Task ▸
When a line below contains the string "agent", show that line.

Dataset excerpts ▸

╔══

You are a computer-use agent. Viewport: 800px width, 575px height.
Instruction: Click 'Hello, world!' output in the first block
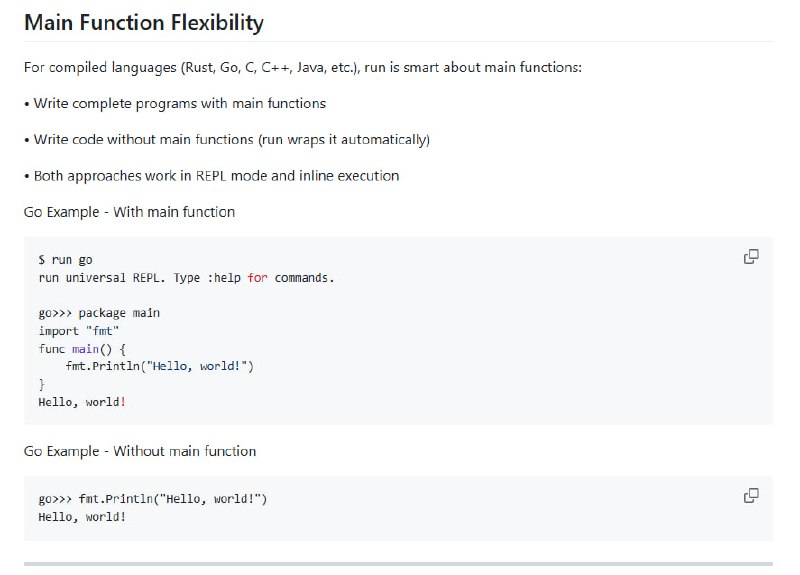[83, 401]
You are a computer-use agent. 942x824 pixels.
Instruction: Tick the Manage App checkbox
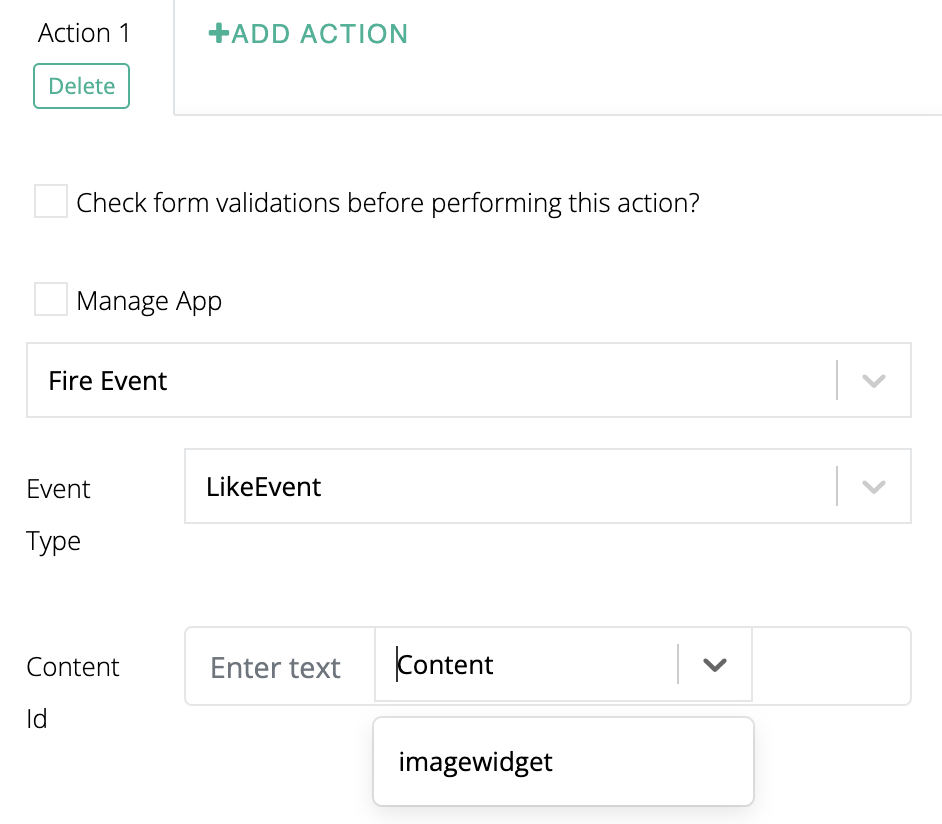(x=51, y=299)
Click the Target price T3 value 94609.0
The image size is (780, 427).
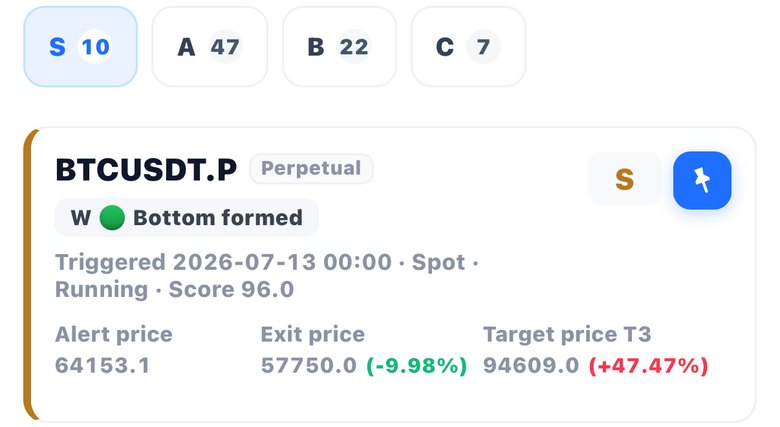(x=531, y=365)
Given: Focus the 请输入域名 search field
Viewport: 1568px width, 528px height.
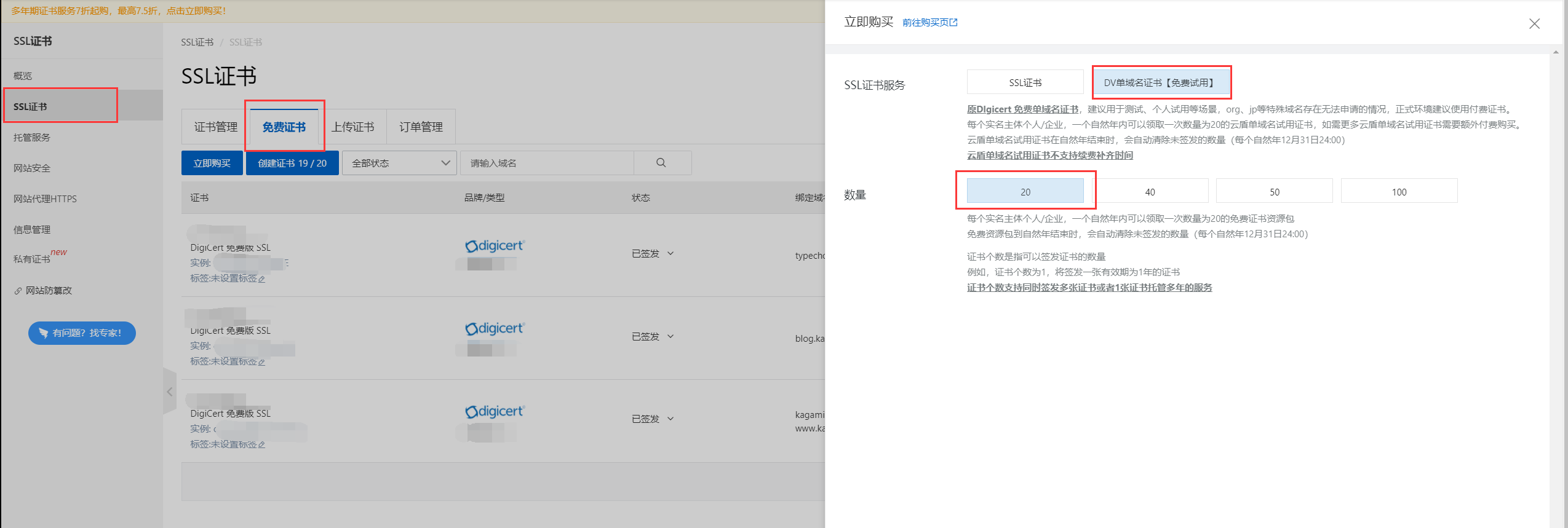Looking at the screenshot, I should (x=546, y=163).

╚══
╔══

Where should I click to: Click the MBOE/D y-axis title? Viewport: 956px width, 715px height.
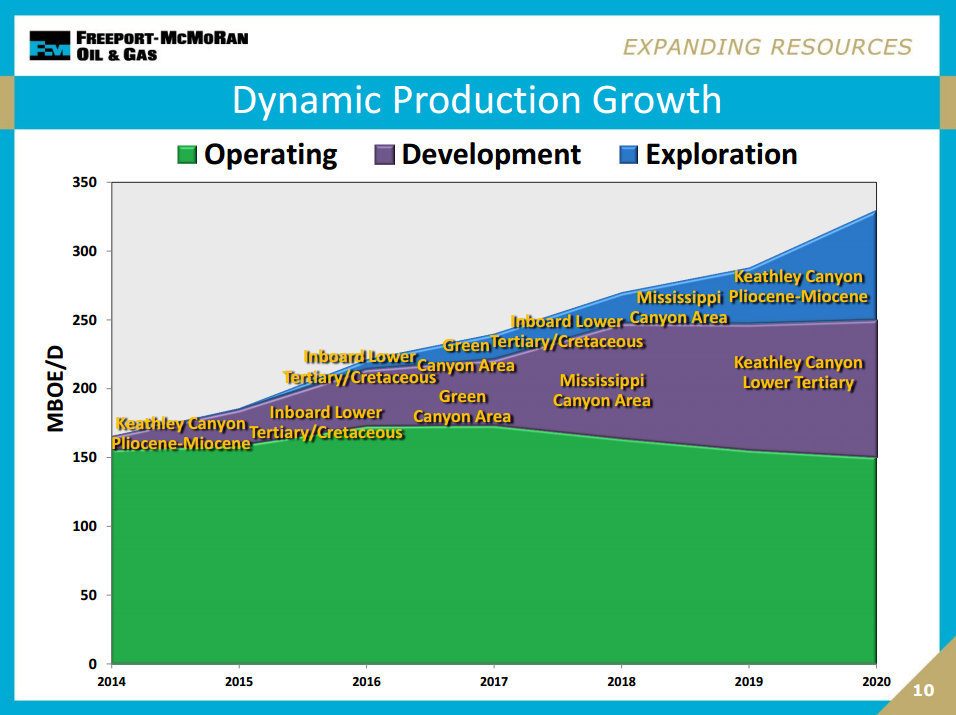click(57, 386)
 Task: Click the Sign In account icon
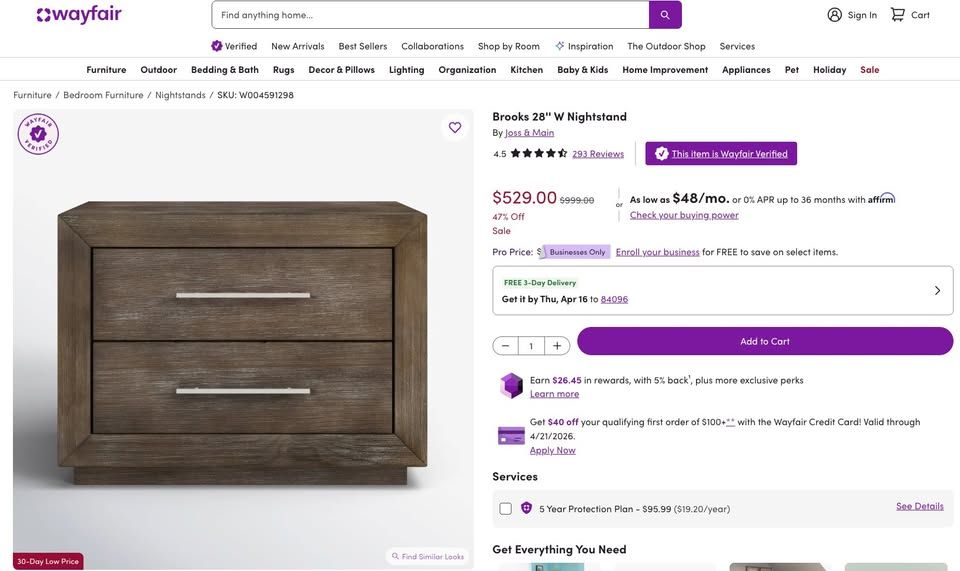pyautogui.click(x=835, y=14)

╚══

Final answer ▸
You are a computer-use agent. Viewport: 800px width, 575px height.
You are a computer-use agent. 942x824 pixels.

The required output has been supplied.